I’m a big fan of Chicken Curry – especially Thai Curry. I first fell in love with it at a little place in the Birmingham area called Thai Gardens. When Tall & Handsome’s work carried us out of state for a few years we were fortunate to find Thai restaurants that served my favorite wherever we lived. When we came back home I was disappointed to learn Thai Gardens was no longer where I had left them.
Today’s recipe is my salute to all those great Thai curries I’ve enjoyed. It’s also in keeping with another trend I’ve been taking advantage of – slow cooker cooking. I will tell you this: today’s recipe is not a hot Thai curry. You can make it with curry powder instead of a paste although I do have some recipes that call for pastes; and, I adapted it from a recipe I saw in a Taste of Home cookbook to make it a little more “Thai”- like and healthy. I also use granulated palm sugar. Palm Sugar is a classic Thai ingredient and is reportedly lower on the glycemic index.
Chicken Curry with Rice
2 large potatoes, peeled and cut in large cubes
2 cups baby carrots
1 onion, cut in eights
4 boneless, skinless chicken breast cut into large chunks
1 can lite unsweetened coconut milk
4 teaspoons curry powder
1 teaspoon minced garlic
1 low sodium chicken bouillon cube, crushed
1/2 teaspoon kosher salt
1/4 teaspoon ground black pepper
2 tablespoons granulated palm sugar
Peanuts or cashews for garnish
- Place potatoes, carrots and onions in the bottom on the slow cooker.

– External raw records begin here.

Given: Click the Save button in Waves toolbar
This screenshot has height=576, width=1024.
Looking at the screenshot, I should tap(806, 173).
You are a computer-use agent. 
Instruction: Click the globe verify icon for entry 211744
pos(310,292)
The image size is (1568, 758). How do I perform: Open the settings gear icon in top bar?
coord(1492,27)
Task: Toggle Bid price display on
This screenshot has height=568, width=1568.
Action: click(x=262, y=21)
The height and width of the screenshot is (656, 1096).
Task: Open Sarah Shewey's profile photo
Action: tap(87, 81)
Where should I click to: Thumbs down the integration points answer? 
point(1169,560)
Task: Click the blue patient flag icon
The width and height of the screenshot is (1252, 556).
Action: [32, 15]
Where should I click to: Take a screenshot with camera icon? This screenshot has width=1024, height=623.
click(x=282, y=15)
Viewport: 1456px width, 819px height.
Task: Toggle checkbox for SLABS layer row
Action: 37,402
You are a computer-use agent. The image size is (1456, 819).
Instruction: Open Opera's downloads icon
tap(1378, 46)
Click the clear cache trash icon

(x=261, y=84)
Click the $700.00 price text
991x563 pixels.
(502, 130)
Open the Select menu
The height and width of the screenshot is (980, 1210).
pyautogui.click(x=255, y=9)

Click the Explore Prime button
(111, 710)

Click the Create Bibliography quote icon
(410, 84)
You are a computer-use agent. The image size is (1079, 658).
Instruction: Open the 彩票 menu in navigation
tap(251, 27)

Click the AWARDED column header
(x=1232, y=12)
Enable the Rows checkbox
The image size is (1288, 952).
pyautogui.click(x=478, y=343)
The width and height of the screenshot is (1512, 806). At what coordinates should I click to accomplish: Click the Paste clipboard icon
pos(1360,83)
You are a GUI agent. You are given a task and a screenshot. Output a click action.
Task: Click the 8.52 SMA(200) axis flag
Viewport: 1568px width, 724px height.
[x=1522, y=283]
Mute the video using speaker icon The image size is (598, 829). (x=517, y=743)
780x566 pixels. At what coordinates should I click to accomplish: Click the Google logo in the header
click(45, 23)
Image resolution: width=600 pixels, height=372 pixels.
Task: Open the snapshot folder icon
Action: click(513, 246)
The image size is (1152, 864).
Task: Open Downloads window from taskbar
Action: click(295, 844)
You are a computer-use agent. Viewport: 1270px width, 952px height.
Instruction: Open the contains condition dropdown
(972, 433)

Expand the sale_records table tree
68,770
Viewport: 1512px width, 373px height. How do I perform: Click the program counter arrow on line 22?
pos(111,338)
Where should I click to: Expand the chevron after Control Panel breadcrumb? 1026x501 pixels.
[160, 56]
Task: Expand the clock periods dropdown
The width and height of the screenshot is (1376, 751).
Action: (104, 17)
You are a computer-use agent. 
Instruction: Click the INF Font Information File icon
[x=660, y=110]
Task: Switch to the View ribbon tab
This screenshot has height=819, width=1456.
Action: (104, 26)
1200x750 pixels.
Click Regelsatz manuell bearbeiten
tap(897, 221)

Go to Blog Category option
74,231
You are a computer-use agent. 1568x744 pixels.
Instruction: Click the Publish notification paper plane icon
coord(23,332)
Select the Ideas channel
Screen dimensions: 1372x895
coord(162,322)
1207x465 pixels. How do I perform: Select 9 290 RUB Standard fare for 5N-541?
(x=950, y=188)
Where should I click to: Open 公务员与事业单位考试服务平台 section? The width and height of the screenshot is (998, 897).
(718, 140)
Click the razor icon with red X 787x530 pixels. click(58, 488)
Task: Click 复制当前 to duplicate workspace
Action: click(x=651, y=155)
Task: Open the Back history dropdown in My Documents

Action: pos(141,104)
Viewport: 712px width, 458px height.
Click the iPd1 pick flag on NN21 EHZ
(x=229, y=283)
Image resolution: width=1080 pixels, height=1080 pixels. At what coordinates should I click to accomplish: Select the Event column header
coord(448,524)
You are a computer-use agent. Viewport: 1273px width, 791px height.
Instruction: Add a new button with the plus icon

- Spray a skillet with cooking spray and brown the chicken breast pieces until brown on all sides. Add browned chicken to the slow cooker.
- In a small bowl mix together: the coconut milk, curry powder, minced garlic, crushed bouillon cube, salt, pepper and palm sugar. Mix well and pour over chicken in the slow cooker.
- Cover and cook on low for 5 – 6 hours.
- Serve over hot white or brown rice and garnish with crush peanuts or cashew.
*If extra liquid is needed during cooking you can add up to 1/2 cup of low sodium chicken broth.